Both Jane and Gordon had had intensive ceramics and design training at the Alfred University, where Gordon's interest in engineering also were nurtured. Jane had gone to Alfred for the sole purpose of learning design and technical ceramics training she would need to expand and carry on the family business. Meeting Gordon there was fortuitous; Jane had not only found a life partner, but also a studio partner to help realize their ambitions.
Veedersburg is a very small Indiana town of perhaps 1500 people, near the Wabash River, about 75 miles northwest of Indianapolis. Fortuitously for the Martzes' plans, it was in an area rich in clay soils. Brick was the primary product made in Veedersburg - a product from several local companies had been combined to build the famed "Brickyard" speedway used for the Indy 500 beginning in 1909.
By the early 1950's Gordon and Jane Martz began setting up their ceramics studio at Marshall Studios workshop to produce lamp bases in the modern style they'd become familiar with while at Alfred. Gordon began with some experimentation, first with the the clay around Veedersburg, which was ideal for bricks, but yielded uneven results for pottery and ceramics. He eventually settled on a mixture of local and commercial clay, based on a formula he'd developed at college. Their primary strategy was to create different simple shapes in slip-cast clay that could be variously decorated with techniques more commonly used by potters than commercial production. A Martz design was never decorated with the decals and transfers common to most ceramic companies of the time, and they rarely used representational designs. Gordon and Jane Martz broke their decorating techniques down to three simple methods that could be used singly, or in combination. First there was incising, or scratching a design into a freshly glazed piece before firing. Second was dipping, which involved immersing a piece in a base color first, then dipping into other glazes to varying depths for a layered effect. Lastly they used brushing, which involved lightly or loosely brushing glaze on to a piece, usually while it was being rotated on a vertical lathe. All three techniques could be learned by almost anyone, but making them look professionally applied was a skill the Martzes had to work hard to impart to others.
Fortunately, Marshall Studios had a able work force - mostly family members at first - with a strong Indiana work ethic, and the three basic techniques began to be used on lamp bases the Martzes had designed. The first was the Martz No. 41, a simple columnar shape derived from the Bauhaus principles Gordon and Jane had been exposed to at Alfred. It also established the classic Martz design elements of an American walnut neck coming from the top of the ceramic base, and a walnut finial for the shade. Beginning with this first design, the Martz tradition of making the product available in a wide variety of colors and decorations was established. Over two dozen glaze colors were eventually available, in both matte and gloss finishes. The No. 41 could be decorated with brushing, like black lightly brushed over dark blue, or incising, where the glaze color had a design scratched into it, so that the tan body showed through the glaze. The final flourish was the "Martz" signature incised on the base, next to the hole for the cord.

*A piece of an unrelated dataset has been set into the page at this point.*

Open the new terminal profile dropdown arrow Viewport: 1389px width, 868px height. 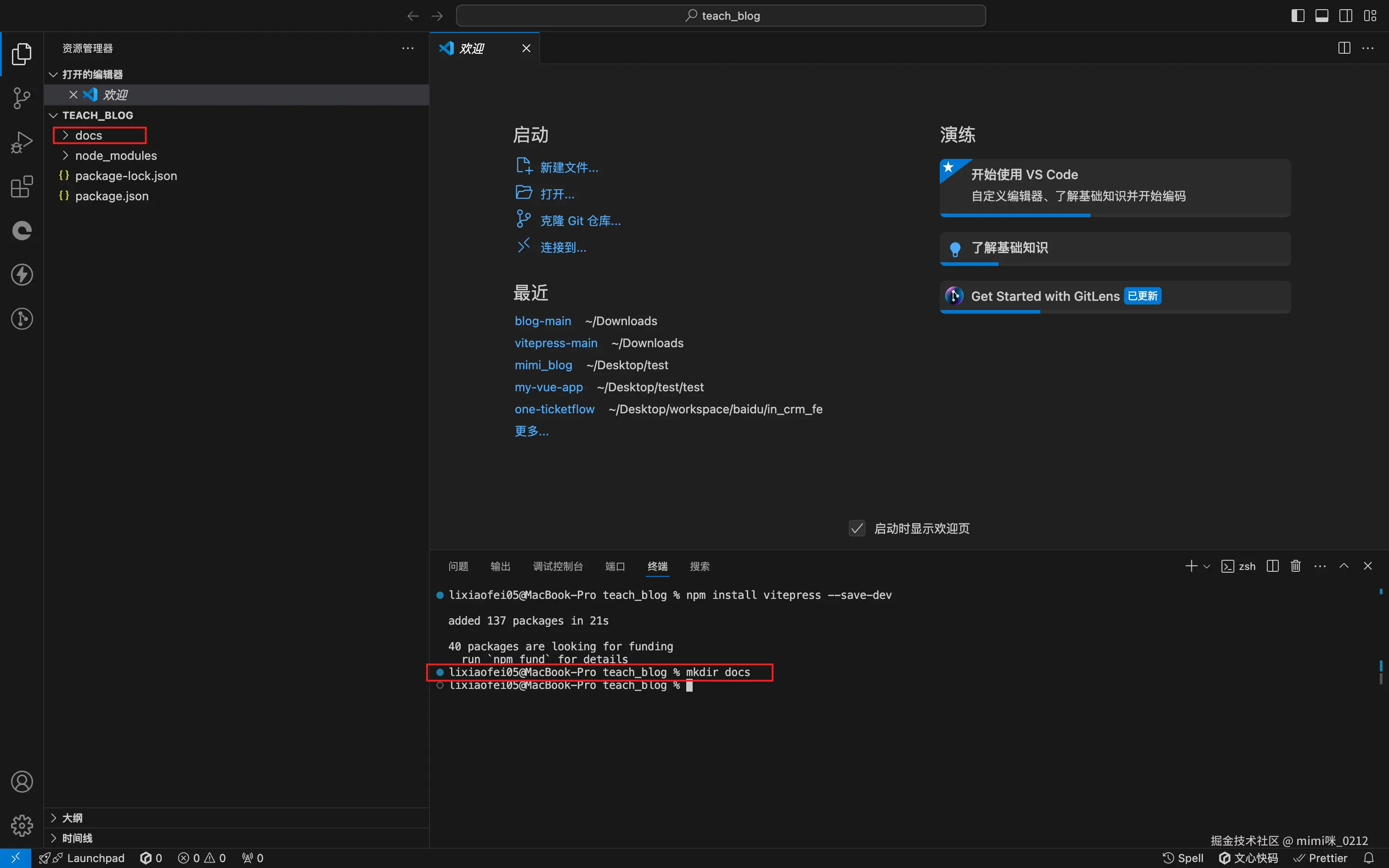click(1207, 567)
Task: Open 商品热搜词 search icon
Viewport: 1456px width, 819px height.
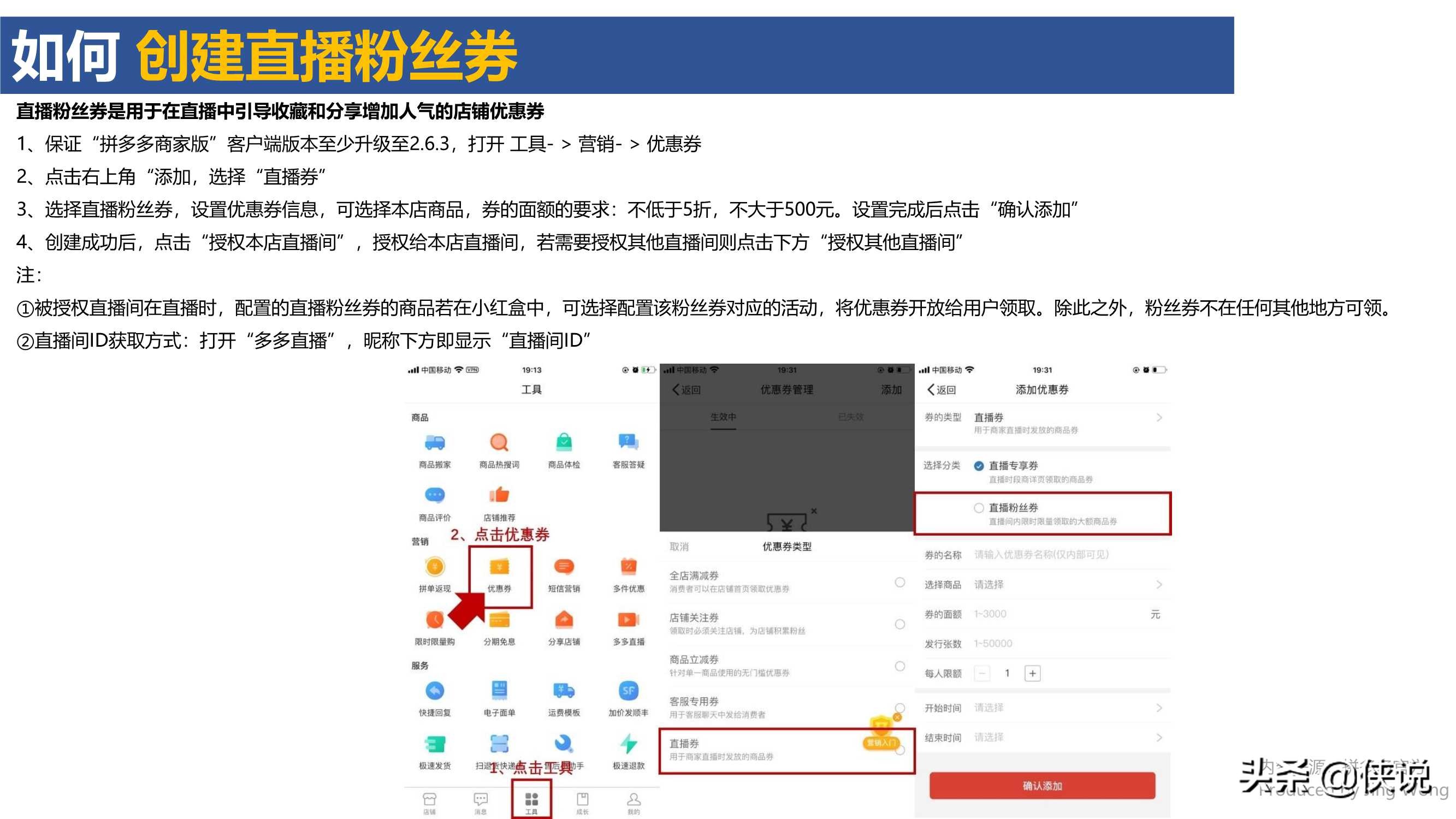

Sadly nothing lasts forever, not even the excellent pieces achieved through the Martzes' talent and the strong work ethic of the Marshall family. By the late 1970's, the demand for Modernism was slackening, and the traditional "family business" model of the Marshall Studios operation was becoming uncompetitive, through no fault of the company. Ceramics were being made far more cheaply in Asia, and customers expectations had changed as well. Price had become the driving decision for purchasers rather than style or quality. By 1989, the sad decision was made to sell the business, which was closed by the new owners shortly thereafter.